Best answer on your question is at: http://ubuntuforums.org/showthread.php?t=442491&highlight=iTunes

Mac the Knife
15th May 2007, 21:17
"[Microsoft] is no stranger to patent law disputes.

From April 2004 through to March 2007 the company paid

$1.25bn TO Sun Microsystems,
$536m TO Novell,
$440m TO InterTrust,
$60m TO Burst.com,
$6m TO private inventor Carlos Amado,
$115m TO z4 Technologies,
$74m TO Korean company P&IB, and most recently, $1.52bn TO Alcatel-Lucent

over patents allegedly infringed by Microsoft's software."

Infringe patents
Pay off the owners from your vast cashpile
Profit!

:yuk:

batninth
16th May 2007, 10:24
Calm down Mac,

Before you go too far down that track it is worth remembering that Microsoft is very acquisative.
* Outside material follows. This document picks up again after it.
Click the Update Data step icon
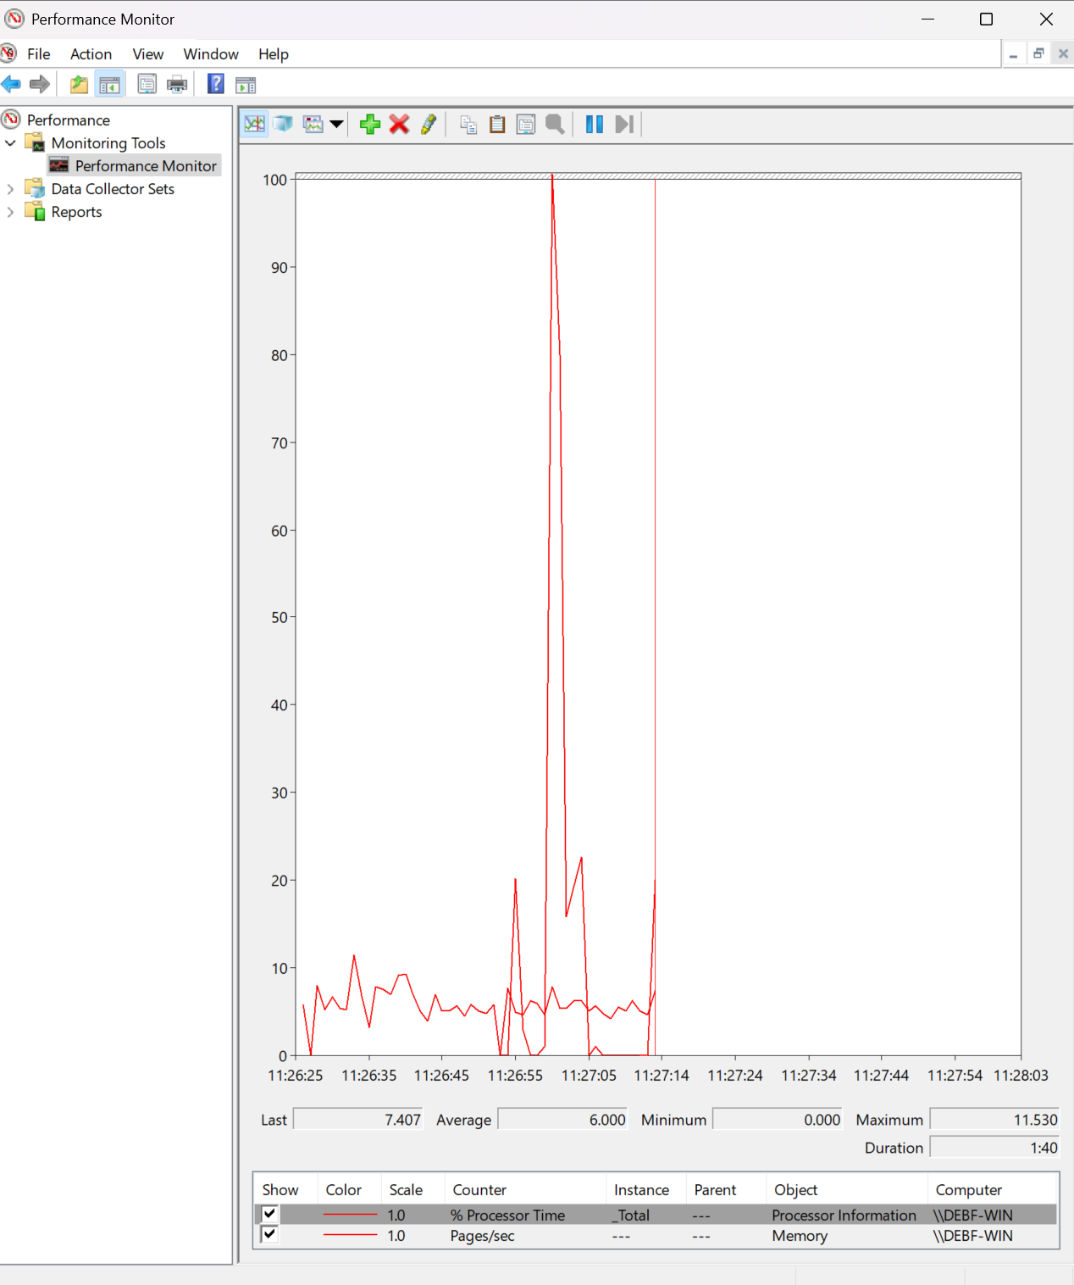The width and height of the screenshot is (1074, 1285). (624, 125)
In that context what would be more useful is a break down of how many of the patent infringements came from products developed directly inside Microsoft, and how many from products aquired and subsequently developed.

Also I wonder how much has been paid by the other technology companies for similar patent infringements.

Knowing one of the patents my last company applied for, and how open ended it was, it would be quite easy to find infrigements against that patent as well - albeit that the companies doing it would probably be completely unware of doing so.

In summary, I'm not saying that Microsoft is blameless, but what I am saying is that patents can be easy to infringe without trying to do so deliberately, or that an attempt to produce something akin to an existing patent could then be liberally interpreted as an infringement (think AMD vs Intel here). I suspect in the numbers you quote as in the numbers for many, many technology companies there will be a mix of all three types of infringment.